Vor einiger Zeit haben sich Eure Mutter und ich erlaubt im Anschluss eines Konzertes einfach mal nicht nach Hause zu kommen, sondern nach dem bekannten Absacker in einer Hotelbar in selbiger Herberge gleich zu übernachten. Ganz ohne Euch. Sozusagen Erwachsenenprogramm. Das fühlt sich genauso ungewöhnlich wie gut an und ihr beide beschließt, daß wir dies schnellstmöglich wiederholen. Aber selbstverständlich in der Next-Level-Version – man kann ja alles steigern.
Und das sieht dann so aus: Gemeinsam mit Sarah Sophies Freundin Elisabeth entscheidet ihr, daß es doch eine gute Idee ist, wenn wir mit ihr und ihrer Mutter Katja über ein Wochenende gemeinsam verreisen. Leo legt sogleich fest, daß das aber bitte mit dem „Wohnauto“ zu erfolgen hat, denn dann kann man ja Dein neues Lieblingsspielzug mitnehmen: Ein elektrisch betriebenes Kinderauto in dem Du selbst umherfahren kannst. Das so ziemlich unsinnigste und überflüssigster Gefährt überhaupt hat Dir Katja vermacht, manifestiert in der felsenfesten Meinung ein Junge braucht ein Auto. Dagegen kommt man argumentativ eher weniger gegen einen Dreijährigen an zumal er sich noch der solidarischen Unterstützung seiner Schwester sicher sein darf. „Ach Papa lass ihn doch – das ist so cool!“ werde ich belehrt. So klappt die Verkehrswende in dieser Generation aber wieder nicht will wahrscheinlich im Hause Reichmann niemand hören. Deine Mutter ist ausnahmsweise mal mit mir einer Meinung ob der sinnfreien Nuckelpinne, aber nun ist sie leider da und es gelingt mir mäßig erfolgreich sie dauerhaft in der Garage zu verbannen.

Kurze Aufgabe A – Kopier aus dem Brief an die Kinder die Stelle von „Vor einiger Zeit“ bis „ja alles steigern.“ Wort für Wort.
Kurze Aufgabe B – Schreib den Brief an die Kinder nach seinem letzten Satz weiter.

Datensätze zum Finden angezeigter Elemente
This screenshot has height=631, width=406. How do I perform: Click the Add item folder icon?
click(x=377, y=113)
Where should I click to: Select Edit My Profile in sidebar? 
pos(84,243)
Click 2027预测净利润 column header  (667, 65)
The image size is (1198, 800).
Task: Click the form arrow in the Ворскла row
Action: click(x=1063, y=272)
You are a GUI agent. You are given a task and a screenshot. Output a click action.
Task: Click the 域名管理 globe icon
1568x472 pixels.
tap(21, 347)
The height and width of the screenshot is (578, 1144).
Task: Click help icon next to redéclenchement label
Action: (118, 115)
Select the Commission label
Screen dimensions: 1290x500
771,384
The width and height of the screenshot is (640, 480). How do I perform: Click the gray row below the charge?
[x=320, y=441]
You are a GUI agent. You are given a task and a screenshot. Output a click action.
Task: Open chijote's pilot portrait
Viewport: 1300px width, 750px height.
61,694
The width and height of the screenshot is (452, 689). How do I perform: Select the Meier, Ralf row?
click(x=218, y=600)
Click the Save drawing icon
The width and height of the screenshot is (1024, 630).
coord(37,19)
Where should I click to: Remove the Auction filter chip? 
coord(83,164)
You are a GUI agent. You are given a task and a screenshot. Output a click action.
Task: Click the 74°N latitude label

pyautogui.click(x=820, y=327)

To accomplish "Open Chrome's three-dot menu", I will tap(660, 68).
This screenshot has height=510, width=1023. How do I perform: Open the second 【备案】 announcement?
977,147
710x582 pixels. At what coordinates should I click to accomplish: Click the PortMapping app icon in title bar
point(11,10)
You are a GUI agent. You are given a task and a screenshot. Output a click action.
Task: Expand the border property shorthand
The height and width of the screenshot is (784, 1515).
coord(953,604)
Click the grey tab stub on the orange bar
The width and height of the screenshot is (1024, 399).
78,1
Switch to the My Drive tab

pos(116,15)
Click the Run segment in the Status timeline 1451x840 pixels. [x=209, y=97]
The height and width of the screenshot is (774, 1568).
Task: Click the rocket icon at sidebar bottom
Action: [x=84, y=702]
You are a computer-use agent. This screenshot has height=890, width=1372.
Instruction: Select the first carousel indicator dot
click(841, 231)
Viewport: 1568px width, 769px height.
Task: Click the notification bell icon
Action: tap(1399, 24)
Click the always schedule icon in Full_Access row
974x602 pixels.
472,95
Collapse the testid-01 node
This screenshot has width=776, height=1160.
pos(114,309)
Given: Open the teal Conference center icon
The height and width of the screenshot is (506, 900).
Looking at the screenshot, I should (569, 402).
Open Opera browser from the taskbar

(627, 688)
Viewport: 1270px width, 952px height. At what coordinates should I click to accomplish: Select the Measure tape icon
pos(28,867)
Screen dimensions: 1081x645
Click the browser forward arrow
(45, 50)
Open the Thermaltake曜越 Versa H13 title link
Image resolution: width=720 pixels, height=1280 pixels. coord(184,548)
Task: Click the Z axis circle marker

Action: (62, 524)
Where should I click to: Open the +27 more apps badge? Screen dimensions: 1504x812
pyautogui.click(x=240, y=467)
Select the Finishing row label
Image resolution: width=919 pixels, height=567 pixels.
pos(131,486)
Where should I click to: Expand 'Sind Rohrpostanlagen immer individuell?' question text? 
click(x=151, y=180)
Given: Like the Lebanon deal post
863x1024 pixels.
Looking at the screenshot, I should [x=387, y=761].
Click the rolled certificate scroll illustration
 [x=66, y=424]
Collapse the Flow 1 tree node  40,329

Schriftliche Antwort A –
Vor einiger Zeit haben sich Eure Mutter und ich erlaubt im Anschluss eines Konzertes einfach mal nicht nach Hause zu kommen, sondern nach dem bekannten Absacker in einer Hotelbar in selbiger Herberge gleich zu übernachten. Ganz ohne Euch. Sozusagen Erwachsenenprogramm. Das fühlt sich genauso ungewöhnlich wie gut an und ihr beide beschließt, daß wir dies schnellstmöglich wiederholen. Aber selbstverständlich in der Next-Level-Version – man kann ja alles steigern.

Schriftliche Antwort B –
Also fahren wir an einem sonnigen Samstagmorgen mit Camper, Kombi und Kinderauto zum Wisseler See am Niederrhein und vertrödeln entspannt den Tag. Leo steigt um und erkundet fröhlich fahrend im Cabilo (das „r“ in Cabrio will noch nicht so recht aus Dir heraus) das Areal. Ganz überraschend findest Du sehr schnell Freunde. Mittags kommt von Leo die erste Rückfrage wann wir denn wieder fahren um ins Konzert zu gehen. Ich erkläre Dir, daß wir gar nicht beabsichtigen zu einem Konzert zu gehen, sondern ins Kino wollen. Lapidare Antwort: „Ist auch egal – aber wir bleiben hier mit Katja, oder!“ Ich glaube, wenn ich diese rhetorische Frage verneinen sollte, dürfte ich mir einem Wortwall an kindlicher Unzufriedenheit sicher sein. Das erscheint ja auch logisch, Sarah Sophie hat Elisabeth und Leo sein Auto. Wer braucht da schon erziehende Eltern.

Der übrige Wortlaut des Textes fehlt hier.